How to Compost in Less Than 500 Square Feet
WHY YOU SHOULD CARE
Because fermentation is the next best thing.
By Fiona Zublin
Warning: The next paragraph contains maggots.
Here’s what happens in the summer in a south-facing apartment when you cook a lot: Your trash gets maggots. No amount of fly traps, vinegar and sitting on the floor breathing into a paper bag is going to fix it. You have food in your trash can, and then you have maggots, and because you live in an apartment building you can’t just burn down the house and start over like you would if you lived in a freestanding house in which you had seen a maggot. You just have to keep living in the house! But there is a way for people living in small garden-free spaces to turn their otherwise maggot-inducing waste into compost. Sort of.
The food is technically fermenting, not rotting, which is why it doesn’t smell.
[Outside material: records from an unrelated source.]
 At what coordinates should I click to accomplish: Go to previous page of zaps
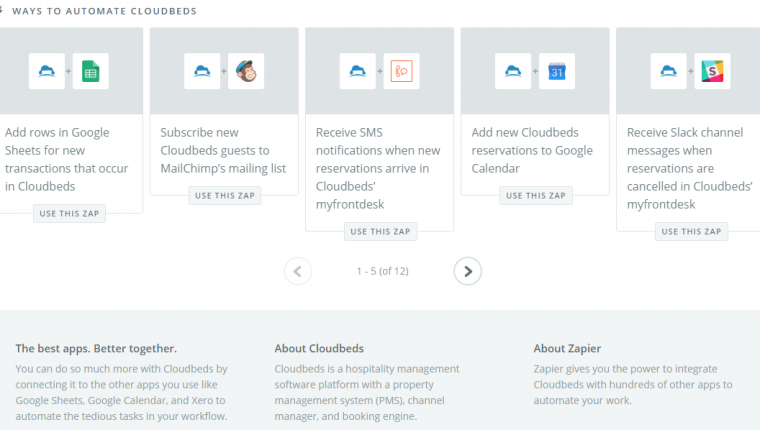pyautogui.click(x=298, y=270)
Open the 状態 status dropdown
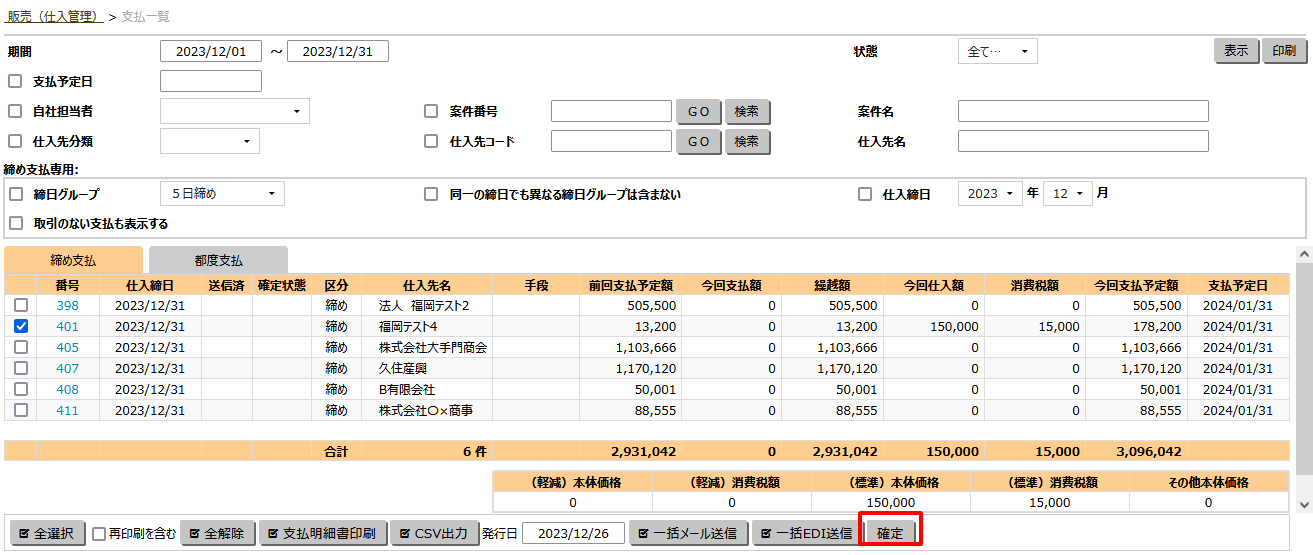Screen dimensions: 1313x555 pos(997,52)
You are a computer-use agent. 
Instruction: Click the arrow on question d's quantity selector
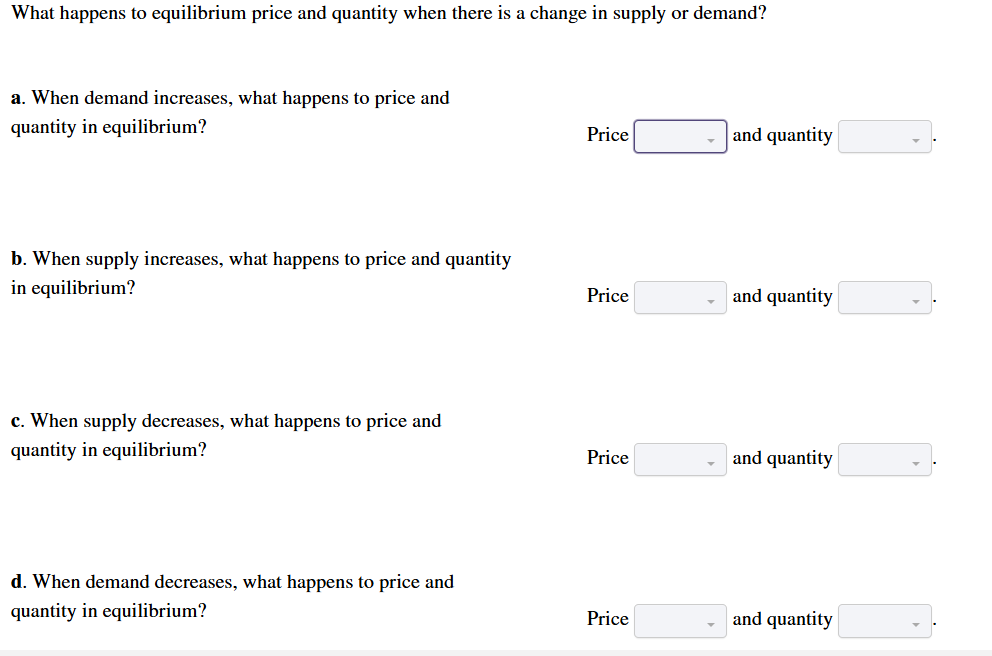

Bokashi isn’t exactly composting. Rather, it’s a fermentation technique popular in Japan that’s now starting to gain traction throughout Europe and North America, in which your food is turned into pre-compost when you close it in an airtight bucket with specially prepared bokashi “bran” sprinkled liberally over it. Rather than an open-air compost pile that has to be turned, this requires just a little space in a cupboard for a medium-size bucket that you rarely open.
Bokashi and traditional composting work in approximately the same way, explains Nick Kiss, founder of Bokashi Living, one of many companies that have sprung up in recent years to sell bokashi supplies. “Any composting that we’re doing, whether it’s bokashi composting or backyard composting, is trying to create a home for microbes to thrive,” he explains. But while backyard composting requires a curated mix of food waste to keep the carbon and nitrogen ratios in sync, the specific bokashi microbes — which have been in use in Japan for decades — thrive on almost all types of food, including normal composting no-no’s like meat, and require an anaerobic environment.
Like an airtight bucket tucked away in a cupboard, for example. The food is technically fermenting, not rotting, which is why it doesn’t smell. To avoid taking off the lid too often, it’s recommended that you keep food waste in a smaller bucket, then transfer that to the main bucket when it fills up. Tamp down the fermenting waste, sprinkle it with bokashi bran (in which reside the bokashi microbes), put the lid back on and leave it. Spigots fitted to the bottom of commercially available bokashi buckets (which, on Bokashi Living, cost about $45 with a bag of the special bran) are used to drain off a vinegary liquid every few days, which is a pretty effective drain cleaner. As the weeks pass (from experience, one 4.2-gallon bucket fits about two months’ worth of food waste from two adults who cook and entertain a lot), the food breaks down, leaving room for more chicken bones, orange peels and dead flowers.
The problem here is that bokashi doesn’t actually create compost. To become compost, the fermented food has to be buried in dirt for a couple of weeks, and if you’re a city dweller, you may not have any dirt to bury it in. You can do this yourself in another bucket, but if that’s too many buckets you can, depending on your city, find a city program or community garden that will take your compost. Or you can do what you would have done anyway: Throw it away. The difference is you’ll be throwing away food waste once every two months rather than once a week, and you’ll (hopefully) never see a maggot again.